Thursday, May 15, 2014

Is polyamory still cheating if we both agree to it?

My wife has suggested that we open our relationship to polyamory, but I was raised to believe that cheating is flat wrong. Am I being a fuddy-duddy?

—OldFashioned



“Cheating” means going against the agreed rules or one’s personal vows or agreements. If a couple has vowed to stay sexually exclusive, then sex between either of them and anyone else is cheating. But if they have a different agreement, then what is or is not cheating is also different.

Agreements aren’t always explicit. As two people move beyond the first date toward becoming an established couple, certainly they should at some point sit down and come to some explicit agreements about how they’ll conduct their relationship, including whether or not they’ll be monamorous (sexually exclusive) or polyamorous, and with what conditions. But, alas, this does not always happen. As that couple relationship becomes more firmly established, if no explicit agreement is made, a tacit assumption often gradually arises that neither will indulge in sex with anyone else, just because for a long time that has been the cultural norm. It then becomes a shock and a severe strain on the relationship (maybe breaking it irrevocably) when contrary facts come out.

Never make assumptions: it’s relationship poison. Always talk things out in advance, and come to an explicit agreement.

Let’s say that you and your partner have made promises of exclusivity at some point in the past. Maybe it was in your wedding vows (“forsaking all others”), or you just sat down and agreed to that. Polyamory does not say that people should follow their whim of the moment, ignoring vows or agreements, and damn the consequences. Indeed, the two cornerstones of polyamory are openness and honesty. Stick by your agreements, or change them together if you feel they no longer serve you. If you go behind your partner’s back, that is not polyamory. It’s still cheating, and you were raised well to know not to do that.

So is it possible for a polyamorist to cheat? Certainly, by going against whatever agreements have been made with partners. A common poly agreement is condom use with anyone outside the partnership. So, if the agreement between primary partners A and B calls for protection with others, and if A goes skin-to-skin with a secondary C without first clearing it with B, that’s cheating. But the act of sex itself between A and C is not cheating because A and B have agreed to that, with any limitations specified.

Thursday, May 8, 2014

We want to form a polyamorous triad, but we're all straight

I’m a straight poly male. My wife, another woman, and I all love each other and want to form a triad, but the women are also both straight, and so they are not interested in sex with each other. Would this triad be doomed? —InTheMiddle


Not at all.

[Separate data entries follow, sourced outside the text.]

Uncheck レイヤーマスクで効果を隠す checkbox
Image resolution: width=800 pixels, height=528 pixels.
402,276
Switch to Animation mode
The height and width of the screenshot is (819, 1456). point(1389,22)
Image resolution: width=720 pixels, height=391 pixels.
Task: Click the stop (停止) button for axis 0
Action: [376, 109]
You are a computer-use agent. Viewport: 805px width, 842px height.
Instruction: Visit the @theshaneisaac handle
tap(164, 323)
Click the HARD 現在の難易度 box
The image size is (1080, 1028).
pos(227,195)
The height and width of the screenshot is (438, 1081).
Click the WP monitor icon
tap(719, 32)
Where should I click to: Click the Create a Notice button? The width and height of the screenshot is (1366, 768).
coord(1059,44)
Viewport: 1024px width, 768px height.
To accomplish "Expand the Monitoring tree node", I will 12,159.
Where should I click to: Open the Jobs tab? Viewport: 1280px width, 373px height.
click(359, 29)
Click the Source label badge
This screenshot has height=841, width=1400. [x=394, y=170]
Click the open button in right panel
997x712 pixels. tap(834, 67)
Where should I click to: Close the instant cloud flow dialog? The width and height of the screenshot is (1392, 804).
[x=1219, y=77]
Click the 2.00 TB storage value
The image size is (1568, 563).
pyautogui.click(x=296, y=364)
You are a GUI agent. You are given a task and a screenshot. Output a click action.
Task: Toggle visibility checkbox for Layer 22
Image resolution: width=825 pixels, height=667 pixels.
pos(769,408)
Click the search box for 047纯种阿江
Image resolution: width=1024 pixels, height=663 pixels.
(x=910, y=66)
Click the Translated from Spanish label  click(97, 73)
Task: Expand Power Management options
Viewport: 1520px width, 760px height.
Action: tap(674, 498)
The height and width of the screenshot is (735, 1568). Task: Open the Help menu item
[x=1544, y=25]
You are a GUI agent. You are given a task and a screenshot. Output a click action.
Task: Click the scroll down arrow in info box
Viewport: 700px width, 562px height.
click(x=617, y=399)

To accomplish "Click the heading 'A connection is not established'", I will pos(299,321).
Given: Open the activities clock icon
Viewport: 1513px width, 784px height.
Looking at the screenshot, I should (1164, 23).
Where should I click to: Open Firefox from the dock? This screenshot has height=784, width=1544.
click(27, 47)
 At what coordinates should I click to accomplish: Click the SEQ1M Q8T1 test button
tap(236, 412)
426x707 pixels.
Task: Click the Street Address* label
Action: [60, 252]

Polyamory is first and foremost about the emotional aspect, the loving feelings, which you’ve said you all feel in all combinations. That’s the essential ingredient. Who shares sex with whom and under what circumstances, or not at all, is secondary. There are numerous successful triads in which the partners of the same gender share sex not with each other but only with their shared partner of the other gender. The nonsexual partners still have a strong caring bond between them. There can even be asexual triads.

In your situation, your two women might enjoy giving you sexual pleasure simultaneously, even though not pleasuring each other. That’s one option. Or you can enjoy twosomes with each of them separately. And then the three of you can enjoy nonsexual activities all together, living together or not.


The same principle would apply, of course, if the genders were reversed from your own situation—one woman with two straight male lovers. I’ve also heard of other “V” combinations, such as a lesbian, a bi woman, and a man.